- Directed by: Norodom Sihanouk
- Written by: Norodom Sihanouk
- Produced by: Norodom Sihanouk
- Starring: Norodom Sihanouk; Monique Sihanouk; Dy Saveth;
- Narrated by: Norodom Sihanouk
- Music by: Norodom Sihanouk
- Distributed by: Khemara Pictures
- Release date: July 1969;
- Running time: 75 minutes
- Country: Cambodia
- Languages: Khmer; French;

= Twilight (1969 film) =

1969 Cambodian film by Norodom Sihanouk

Twilight (សន្ធិប្រកាស, Sânthĭprâkas; Crépuscule) is a 1969 Cambodian film composed, written, produced, and directed by Norodom Sihanouk, who also stars in the lead role of Prince Adit.

==Plot==
This film by Prince Norodom Sihanouk is based on the book Angkor by the famous French archaeologist Bernard Groslier in which he described the beauty of the temples of Angkor.
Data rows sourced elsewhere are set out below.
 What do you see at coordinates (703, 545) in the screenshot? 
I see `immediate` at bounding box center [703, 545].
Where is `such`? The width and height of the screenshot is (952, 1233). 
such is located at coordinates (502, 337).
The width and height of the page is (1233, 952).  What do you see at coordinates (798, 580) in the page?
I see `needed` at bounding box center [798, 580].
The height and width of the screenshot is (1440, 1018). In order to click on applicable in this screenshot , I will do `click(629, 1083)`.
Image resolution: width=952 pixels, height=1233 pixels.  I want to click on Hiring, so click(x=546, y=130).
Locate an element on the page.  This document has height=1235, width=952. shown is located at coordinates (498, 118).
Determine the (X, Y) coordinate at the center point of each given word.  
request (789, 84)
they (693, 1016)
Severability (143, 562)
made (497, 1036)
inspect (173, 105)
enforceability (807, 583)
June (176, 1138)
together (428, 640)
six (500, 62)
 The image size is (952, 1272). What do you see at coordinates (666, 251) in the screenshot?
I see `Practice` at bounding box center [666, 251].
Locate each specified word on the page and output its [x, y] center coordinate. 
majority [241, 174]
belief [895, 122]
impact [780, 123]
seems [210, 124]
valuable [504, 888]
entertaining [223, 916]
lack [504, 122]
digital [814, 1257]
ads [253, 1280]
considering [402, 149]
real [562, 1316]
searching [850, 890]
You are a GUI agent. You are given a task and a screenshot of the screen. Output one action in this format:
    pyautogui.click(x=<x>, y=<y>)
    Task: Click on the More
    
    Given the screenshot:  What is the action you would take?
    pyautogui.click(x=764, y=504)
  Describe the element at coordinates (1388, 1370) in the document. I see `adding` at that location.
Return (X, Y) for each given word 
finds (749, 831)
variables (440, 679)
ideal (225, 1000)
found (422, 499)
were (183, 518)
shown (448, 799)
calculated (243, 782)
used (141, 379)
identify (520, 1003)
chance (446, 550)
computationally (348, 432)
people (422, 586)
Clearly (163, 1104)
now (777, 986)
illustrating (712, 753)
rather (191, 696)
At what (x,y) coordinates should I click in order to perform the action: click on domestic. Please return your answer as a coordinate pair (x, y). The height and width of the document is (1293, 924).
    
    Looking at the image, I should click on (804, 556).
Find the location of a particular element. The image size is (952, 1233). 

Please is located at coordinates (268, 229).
Sihanouk created a triangular love story which has as background the temples of Angkor, with an Indian heroine (Maharani Maya), role played in the film by his wife Princess Monique, who falls in love with a Khmer prince (Prince Adit).

==Cast==
- Norodom Sihanouk as Prince Adit
- Monique Sihanouk as Maharani Maya
- Kong Sam Oeurn as Rudolf Valentino
- Kishin Relwani as Ambassodor
- Dy Saveth as Sopheap
- Visakha Tioulong as Madame Visakha
- Som Sam Al

==Reception==
The film won the Golden Apsara Award at the 1969 Phnom Penh International Film Festival.

It was screened at several festivals internationally, including the 4th International Film Festival of India.